Task prompt
Please quote exactly the lines below from the line containing "This screenshot has height=1122, width=1453." to the line containing "Click the header search field", both lines included, and nothing else.

··· Provided entries ···

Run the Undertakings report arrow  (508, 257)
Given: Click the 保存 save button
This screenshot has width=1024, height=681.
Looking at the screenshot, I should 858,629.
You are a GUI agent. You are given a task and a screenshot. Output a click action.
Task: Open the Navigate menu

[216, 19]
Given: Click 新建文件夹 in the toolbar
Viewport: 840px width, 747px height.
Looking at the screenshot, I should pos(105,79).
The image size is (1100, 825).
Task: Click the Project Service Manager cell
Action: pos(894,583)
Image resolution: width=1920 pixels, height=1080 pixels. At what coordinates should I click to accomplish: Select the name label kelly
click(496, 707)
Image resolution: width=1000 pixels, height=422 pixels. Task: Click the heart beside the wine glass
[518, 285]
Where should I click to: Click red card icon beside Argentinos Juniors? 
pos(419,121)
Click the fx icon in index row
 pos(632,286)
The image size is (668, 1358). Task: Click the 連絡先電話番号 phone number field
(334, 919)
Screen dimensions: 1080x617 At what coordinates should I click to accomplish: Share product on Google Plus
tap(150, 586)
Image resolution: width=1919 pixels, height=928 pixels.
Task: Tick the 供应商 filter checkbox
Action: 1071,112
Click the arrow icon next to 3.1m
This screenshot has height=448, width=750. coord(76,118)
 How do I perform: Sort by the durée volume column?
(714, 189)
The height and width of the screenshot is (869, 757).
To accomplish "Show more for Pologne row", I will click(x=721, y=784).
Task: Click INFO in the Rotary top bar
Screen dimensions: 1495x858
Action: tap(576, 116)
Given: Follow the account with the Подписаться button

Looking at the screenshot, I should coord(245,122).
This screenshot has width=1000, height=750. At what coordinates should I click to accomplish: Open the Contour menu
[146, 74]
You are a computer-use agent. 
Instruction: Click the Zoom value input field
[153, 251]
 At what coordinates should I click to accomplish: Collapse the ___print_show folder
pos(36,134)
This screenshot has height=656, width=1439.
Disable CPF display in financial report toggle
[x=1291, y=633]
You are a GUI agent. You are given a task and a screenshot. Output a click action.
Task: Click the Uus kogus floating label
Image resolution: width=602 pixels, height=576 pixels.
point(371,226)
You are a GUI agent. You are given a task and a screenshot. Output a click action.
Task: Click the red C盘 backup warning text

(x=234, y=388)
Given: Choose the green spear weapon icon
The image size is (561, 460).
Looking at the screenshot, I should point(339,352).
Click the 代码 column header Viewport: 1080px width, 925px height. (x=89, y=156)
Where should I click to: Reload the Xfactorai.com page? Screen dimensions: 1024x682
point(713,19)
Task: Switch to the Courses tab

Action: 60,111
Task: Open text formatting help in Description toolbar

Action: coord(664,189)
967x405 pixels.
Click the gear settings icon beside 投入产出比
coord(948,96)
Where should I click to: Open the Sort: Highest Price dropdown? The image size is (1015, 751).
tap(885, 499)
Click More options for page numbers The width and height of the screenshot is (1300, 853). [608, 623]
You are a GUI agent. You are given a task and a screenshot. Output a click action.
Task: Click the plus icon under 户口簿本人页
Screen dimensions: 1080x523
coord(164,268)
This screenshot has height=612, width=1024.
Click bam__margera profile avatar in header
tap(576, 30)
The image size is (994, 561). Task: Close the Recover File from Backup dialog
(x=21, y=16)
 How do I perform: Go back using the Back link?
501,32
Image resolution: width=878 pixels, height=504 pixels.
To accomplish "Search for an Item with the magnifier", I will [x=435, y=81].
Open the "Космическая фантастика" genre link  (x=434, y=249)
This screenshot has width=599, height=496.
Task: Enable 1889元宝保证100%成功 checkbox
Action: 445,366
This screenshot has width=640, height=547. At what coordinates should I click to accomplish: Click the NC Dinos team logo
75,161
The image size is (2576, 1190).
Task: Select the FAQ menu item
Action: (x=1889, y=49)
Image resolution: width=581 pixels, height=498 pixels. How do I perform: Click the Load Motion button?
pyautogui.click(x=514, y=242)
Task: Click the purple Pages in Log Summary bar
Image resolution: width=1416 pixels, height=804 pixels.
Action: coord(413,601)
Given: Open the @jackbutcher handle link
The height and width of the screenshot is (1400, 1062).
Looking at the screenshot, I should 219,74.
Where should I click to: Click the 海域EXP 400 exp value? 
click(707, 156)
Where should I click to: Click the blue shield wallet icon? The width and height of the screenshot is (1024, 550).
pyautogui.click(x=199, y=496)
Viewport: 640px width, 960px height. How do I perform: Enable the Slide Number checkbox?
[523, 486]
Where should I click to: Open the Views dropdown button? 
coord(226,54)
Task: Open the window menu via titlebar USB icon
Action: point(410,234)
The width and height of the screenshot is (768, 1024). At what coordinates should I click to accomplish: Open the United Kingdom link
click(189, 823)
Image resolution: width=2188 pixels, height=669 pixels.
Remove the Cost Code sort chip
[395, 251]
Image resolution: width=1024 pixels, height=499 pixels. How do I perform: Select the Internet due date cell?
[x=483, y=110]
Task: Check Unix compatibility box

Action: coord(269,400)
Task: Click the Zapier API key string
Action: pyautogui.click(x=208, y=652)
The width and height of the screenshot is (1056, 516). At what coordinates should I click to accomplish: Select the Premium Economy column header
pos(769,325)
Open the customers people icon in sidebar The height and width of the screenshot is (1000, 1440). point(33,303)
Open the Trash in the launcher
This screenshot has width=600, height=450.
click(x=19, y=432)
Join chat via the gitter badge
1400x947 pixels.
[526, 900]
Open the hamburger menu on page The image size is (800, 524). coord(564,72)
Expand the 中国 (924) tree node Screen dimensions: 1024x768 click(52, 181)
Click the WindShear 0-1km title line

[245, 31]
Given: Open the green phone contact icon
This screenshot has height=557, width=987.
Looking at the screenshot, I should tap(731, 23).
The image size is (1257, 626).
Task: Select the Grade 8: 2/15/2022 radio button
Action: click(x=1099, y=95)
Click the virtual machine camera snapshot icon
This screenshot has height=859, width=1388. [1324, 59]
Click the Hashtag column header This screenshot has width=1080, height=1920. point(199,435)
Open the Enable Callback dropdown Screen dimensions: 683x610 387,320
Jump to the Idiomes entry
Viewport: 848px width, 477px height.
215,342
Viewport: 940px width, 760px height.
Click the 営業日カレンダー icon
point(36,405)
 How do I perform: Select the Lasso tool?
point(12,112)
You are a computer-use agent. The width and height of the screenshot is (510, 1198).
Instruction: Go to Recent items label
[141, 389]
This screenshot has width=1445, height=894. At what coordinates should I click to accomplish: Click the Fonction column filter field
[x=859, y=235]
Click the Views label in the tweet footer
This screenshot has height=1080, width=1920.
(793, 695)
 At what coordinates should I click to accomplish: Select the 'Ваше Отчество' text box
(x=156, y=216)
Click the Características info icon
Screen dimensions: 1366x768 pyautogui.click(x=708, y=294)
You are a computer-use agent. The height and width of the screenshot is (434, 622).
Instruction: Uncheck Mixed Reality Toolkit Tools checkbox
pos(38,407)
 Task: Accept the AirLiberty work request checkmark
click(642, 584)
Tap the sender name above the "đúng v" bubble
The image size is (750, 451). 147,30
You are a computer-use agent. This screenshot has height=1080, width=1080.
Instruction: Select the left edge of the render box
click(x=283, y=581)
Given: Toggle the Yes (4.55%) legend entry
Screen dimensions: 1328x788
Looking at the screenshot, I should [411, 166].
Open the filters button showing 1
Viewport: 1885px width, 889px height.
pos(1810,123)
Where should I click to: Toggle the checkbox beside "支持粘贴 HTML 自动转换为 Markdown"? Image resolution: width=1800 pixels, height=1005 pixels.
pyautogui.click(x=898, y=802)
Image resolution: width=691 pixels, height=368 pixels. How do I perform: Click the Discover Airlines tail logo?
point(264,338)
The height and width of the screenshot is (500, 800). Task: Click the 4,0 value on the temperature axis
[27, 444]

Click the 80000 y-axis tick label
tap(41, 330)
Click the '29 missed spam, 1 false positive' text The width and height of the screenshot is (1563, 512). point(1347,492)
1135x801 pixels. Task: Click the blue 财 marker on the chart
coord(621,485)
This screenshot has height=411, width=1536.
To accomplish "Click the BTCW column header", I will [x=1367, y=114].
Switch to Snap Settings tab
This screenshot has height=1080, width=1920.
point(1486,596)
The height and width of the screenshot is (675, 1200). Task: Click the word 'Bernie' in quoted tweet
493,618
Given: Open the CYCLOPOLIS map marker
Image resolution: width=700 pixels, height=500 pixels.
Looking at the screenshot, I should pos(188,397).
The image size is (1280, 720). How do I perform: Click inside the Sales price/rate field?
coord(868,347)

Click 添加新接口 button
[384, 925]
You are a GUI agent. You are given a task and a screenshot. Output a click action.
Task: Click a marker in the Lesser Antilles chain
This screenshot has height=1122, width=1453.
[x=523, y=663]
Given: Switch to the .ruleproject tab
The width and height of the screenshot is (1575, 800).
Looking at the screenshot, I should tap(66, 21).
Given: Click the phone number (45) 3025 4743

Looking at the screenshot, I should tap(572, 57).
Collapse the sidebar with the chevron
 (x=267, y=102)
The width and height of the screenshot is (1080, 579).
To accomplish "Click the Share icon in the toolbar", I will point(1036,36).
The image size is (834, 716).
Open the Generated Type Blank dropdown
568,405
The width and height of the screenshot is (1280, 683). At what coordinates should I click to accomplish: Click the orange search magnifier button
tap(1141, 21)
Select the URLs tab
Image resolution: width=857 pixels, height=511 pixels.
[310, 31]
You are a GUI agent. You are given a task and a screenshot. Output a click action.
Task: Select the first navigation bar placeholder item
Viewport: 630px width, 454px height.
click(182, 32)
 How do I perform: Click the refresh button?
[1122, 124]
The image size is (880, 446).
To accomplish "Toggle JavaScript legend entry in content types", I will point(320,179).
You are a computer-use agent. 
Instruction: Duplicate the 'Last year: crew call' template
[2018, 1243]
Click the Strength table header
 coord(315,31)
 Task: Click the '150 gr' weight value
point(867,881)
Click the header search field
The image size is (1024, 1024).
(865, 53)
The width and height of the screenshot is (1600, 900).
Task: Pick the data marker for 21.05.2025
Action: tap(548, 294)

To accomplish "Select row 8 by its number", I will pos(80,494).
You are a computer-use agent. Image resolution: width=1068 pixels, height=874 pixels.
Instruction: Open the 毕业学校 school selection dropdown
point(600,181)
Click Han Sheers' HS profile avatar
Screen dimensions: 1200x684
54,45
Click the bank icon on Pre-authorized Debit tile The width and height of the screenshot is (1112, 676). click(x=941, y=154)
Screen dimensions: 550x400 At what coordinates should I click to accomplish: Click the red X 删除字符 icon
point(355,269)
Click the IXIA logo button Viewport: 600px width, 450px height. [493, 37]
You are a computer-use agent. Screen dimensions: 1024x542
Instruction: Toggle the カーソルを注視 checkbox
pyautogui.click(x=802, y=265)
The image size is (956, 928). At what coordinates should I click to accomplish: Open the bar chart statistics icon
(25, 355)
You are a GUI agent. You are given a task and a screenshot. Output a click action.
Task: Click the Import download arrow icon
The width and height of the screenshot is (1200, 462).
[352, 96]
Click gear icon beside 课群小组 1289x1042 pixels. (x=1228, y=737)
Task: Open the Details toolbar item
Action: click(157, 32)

···

Reply to the task
This screenshot has height=1122, width=1453.
[x=523, y=663]
Given: Switch to the .ruleproject tab
The width and height of the screenshot is (1575, 800).
Looking at the screenshot, I should tap(66, 21).
Given: Click the phone number (45) 3025 4743

Looking at the screenshot, I should tap(572, 57).
Collapse the sidebar with the chevron
 (x=267, y=102)
The width and height of the screenshot is (1080, 579).
To accomplish "Click the Share icon in the toolbar", I will point(1036,36).
The image size is (834, 716).
Open the Generated Type Blank dropdown
568,405
The width and height of the screenshot is (1280, 683). At what coordinates should I click to accomplish: Click the orange search magnifier button
tap(1141, 21)
Select the URLs tab
Image resolution: width=857 pixels, height=511 pixels.
[310, 31]
You are a GUI agent. You are given a task and a screenshot. Output a click action.
Task: Select the first navigation bar placeholder item
Viewport: 630px width, 454px height.
click(182, 32)
 How do I perform: Click the refresh button?
[1122, 124]
The image size is (880, 446).
To accomplish "Toggle JavaScript legend entry in content types", I will point(320,179).
You are a computer-use agent. 
Instruction: Duplicate the 'Last year: crew call' template
[2018, 1243]
Click the Strength table header
 coord(315,31)
 Task: Click the '150 gr' weight value
point(867,881)
Click the header search field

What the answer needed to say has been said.